Figure 9. Depression of the apamin- and cadmium-insensitive AHP current

A, fast AHP currents evoked by voltage pulses at various frequencies after apamin treatment. Transients and action currents evoked during the voltage pulses have been removed to facilitate visualization of the AHP currents. Note there is some decrement in amplitude of AHP currents starting at 10 Hz, and increasing with frequency. There is also a slowly developing small outward current that accumulates, especially at the highest frequencies of stimulation. B, peak current during the repetitive stimulation for the cell shown in A. C, depression of fast AHP current in a sample of 11 cells. Error bars show s.e.m.

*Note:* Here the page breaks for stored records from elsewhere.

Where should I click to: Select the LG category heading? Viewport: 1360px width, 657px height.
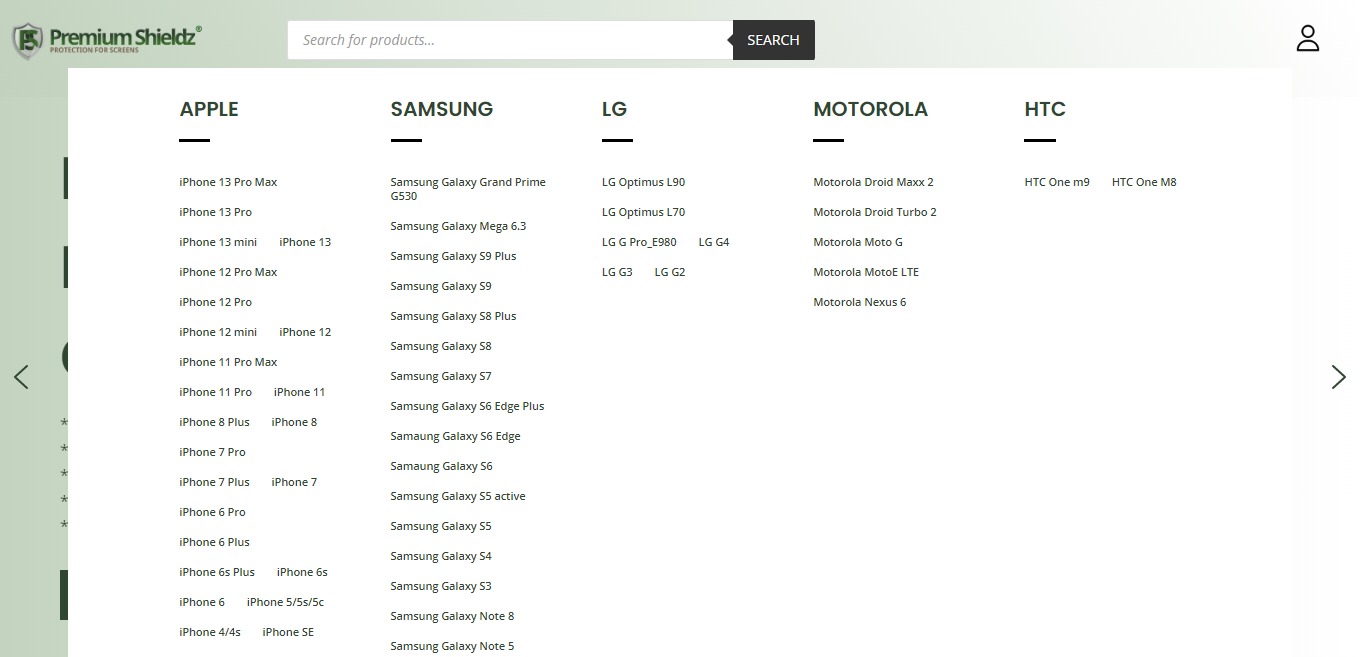point(614,109)
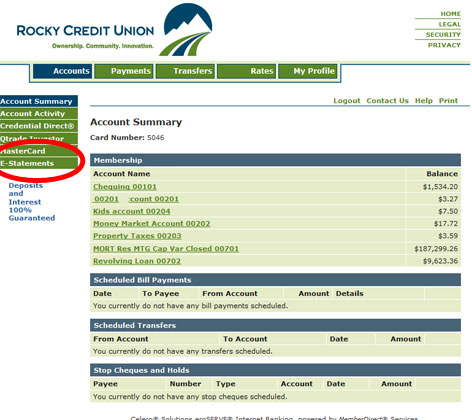Open E-Statements in the sidebar
Screen dimensions: 472x420
(39, 163)
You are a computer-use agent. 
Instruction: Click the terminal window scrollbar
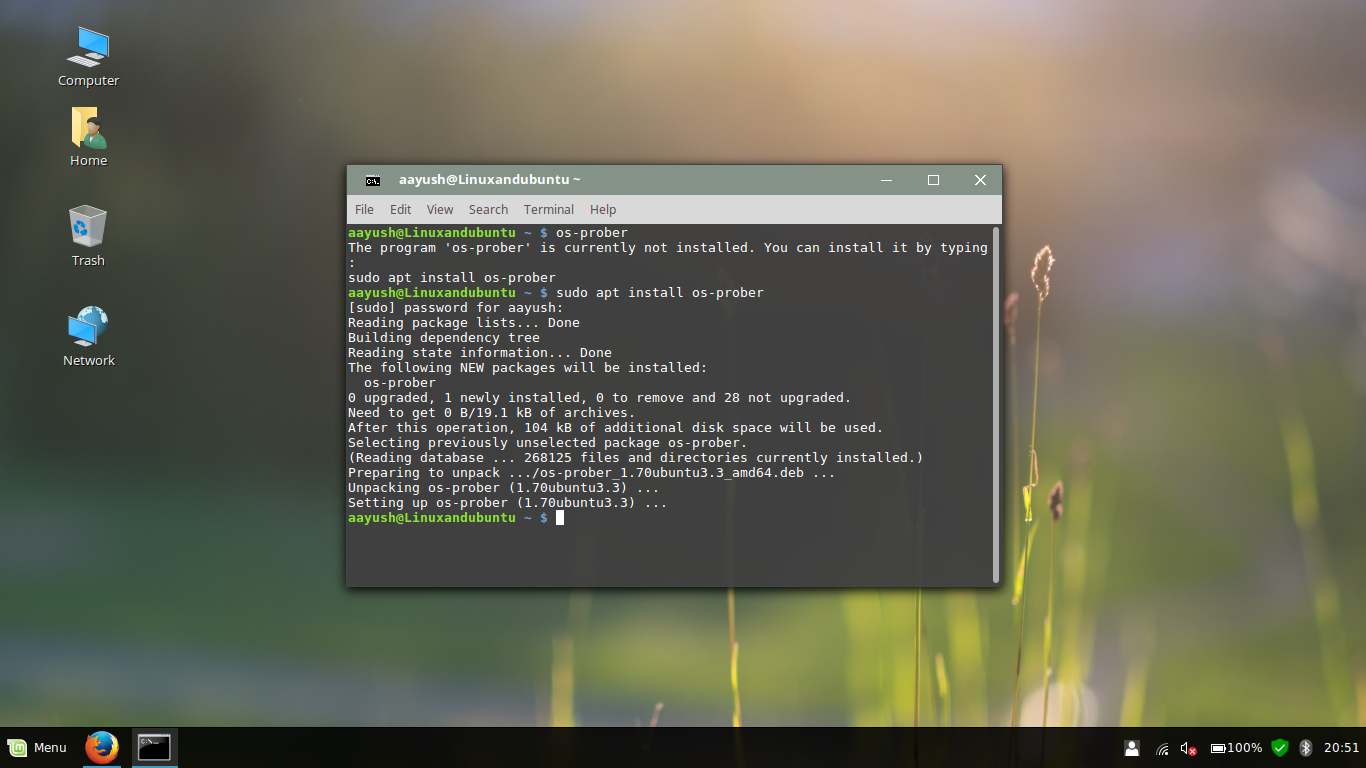(995, 400)
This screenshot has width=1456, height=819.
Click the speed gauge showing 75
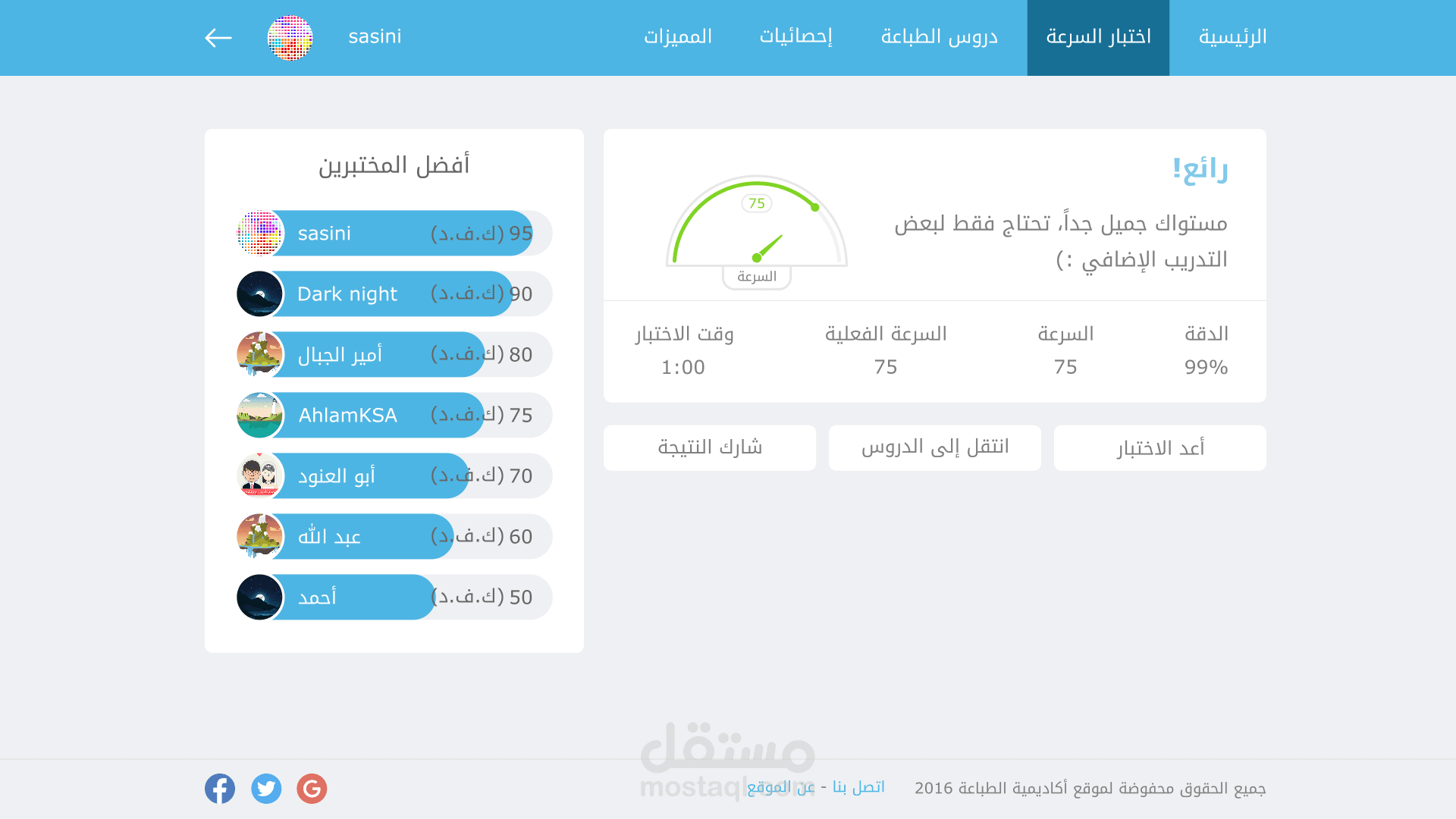757,228
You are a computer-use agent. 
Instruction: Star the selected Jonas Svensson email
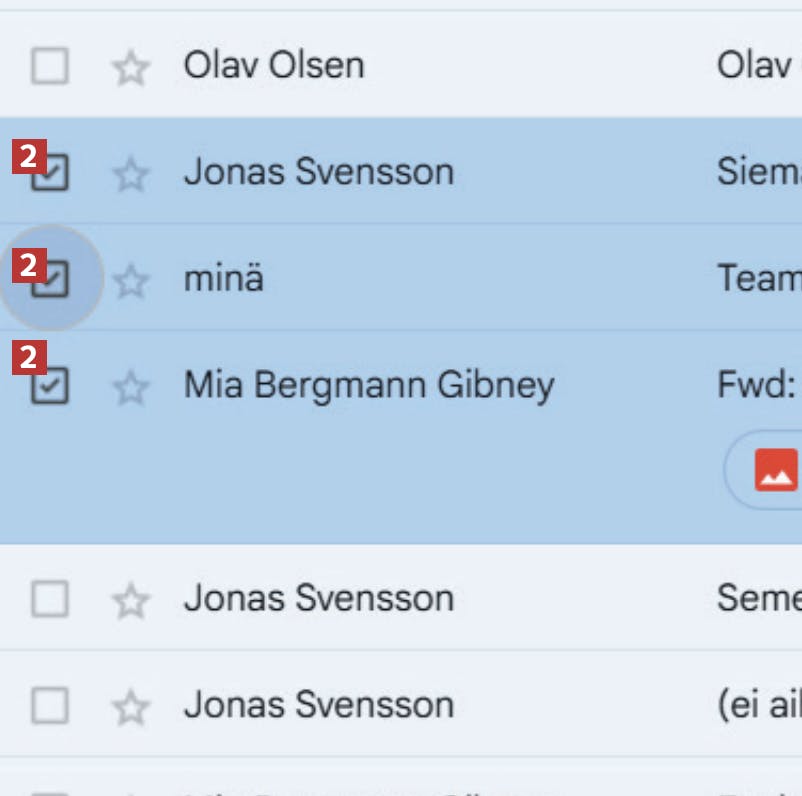130,175
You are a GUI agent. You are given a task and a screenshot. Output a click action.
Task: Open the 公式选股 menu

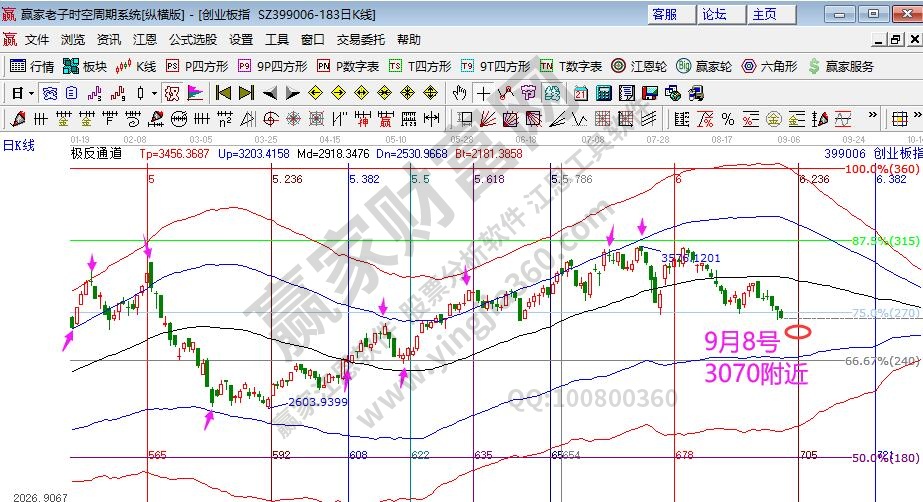pos(193,40)
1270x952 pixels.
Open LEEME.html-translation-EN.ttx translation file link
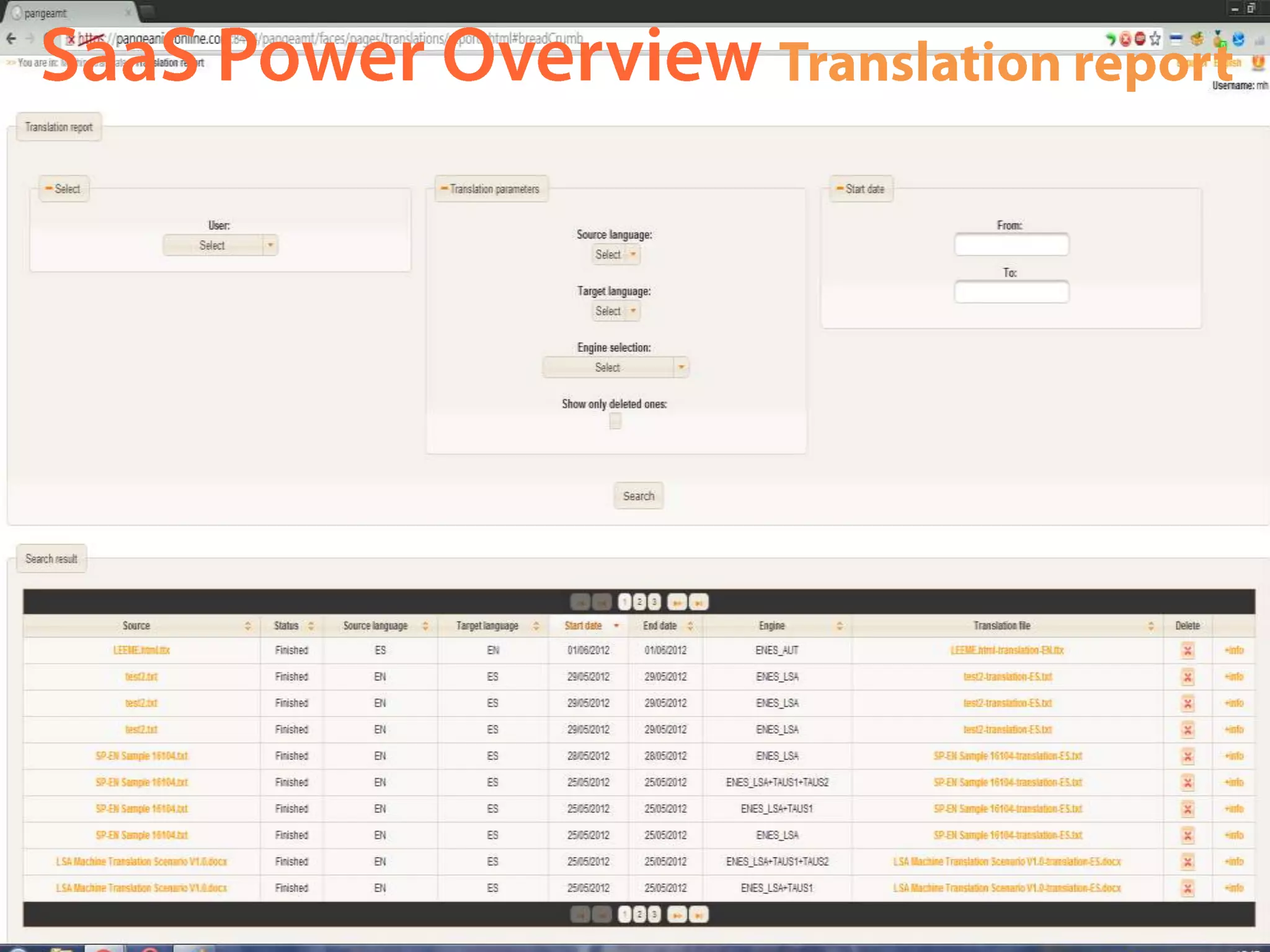pyautogui.click(x=1006, y=650)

Figure 10. Slow tail current evoked after high frequency stimulation

This is the same accumulating current seen in Fig. 9A, but now measured as a post-stimulation tail current. A, tail current measured at 60 mV following a 200 Hz pulse train. Tail currents in one cell prior to apamin application (black), after apamin (red) and difference current (blue). Inset is the slowly deactivating current (measured 250 ms after the offset of the train) for a sample of 11 neurons before and after treatment with apamin or cadmium or both. B, slow tail current amplitude (measured as in A) versus frequency for a sample of 10 cells. C, decay time constants of decay of the apamin and cadmium-sensitive AHP current following single action potentials or at the end of a 200 Hz train, compared to the time constant of decay of the apamin-insensitive slow tail current after a 200 Hz train. Error bars show s.e.m.